Тут, конечно, Барков уже все понял.
– Иронизируешь, – сказал он.
– Иронизирую, – согласился я.
Но я почти угадал. Крови, конечно, не было. Ни мороженой, ни какой другой вообще. И палец отрезать не пришлось. А вот кувалда неприятно дымилась холодом.
Карасюк был могучим человеком и настоящим гляциологом. Он обладал целым букетом невиданных качеств, чудных привычек и странных достоинств. Такого человека я вообще раньше не встречал.
Во-первых, Карасюк курил. В своей жизни я пока не видел людей, которые бы курили. В наши дни даже трубки уже не курят, а Карасюк курил самодельные папиросы.
Во-вторых, он обожал гиревой спорт. Кто в наши дни увлекается гиревым спортом? Никто. А Карасюк увлекался. Каждый день он с утра жонглировал гирями.
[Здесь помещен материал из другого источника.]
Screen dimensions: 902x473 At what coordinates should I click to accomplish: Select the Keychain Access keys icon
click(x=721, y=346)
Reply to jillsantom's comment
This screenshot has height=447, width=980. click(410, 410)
Причем с таким усердием, что тряслась вся Европа, а с полюсов срывались айсберги и падали на Юпитер.
Кроме того, Карасюк пел под гитарный аккомпанемент песни собственного сочинения. Честно говоря, дрянные. В каждой песне обязательно имелись костер, горы, романтика героических будней, ну и так далее. Мелодии были тоже однообразно утомительны. Мне не нравились. И Баркову тоже не нравились. А вот Груше нравились.
Еще Карасюк разговаривал слишком громким голосом. Так же громко смеялся и обожал похлопывать всех по плечу.
Видимо, данные качества были взращены в Карасюке удаленностью от Земли и особенностями профессии. Кстати, остальные гляциологи от своего предводителя не отставали. Тоже курили, подбрасывали гири, играли на гитарах и носили свитера грубой вязки.
Я глядел на них и думал, что мне в жизни очень повезло – я не стал гляциологом, а стал лодырем.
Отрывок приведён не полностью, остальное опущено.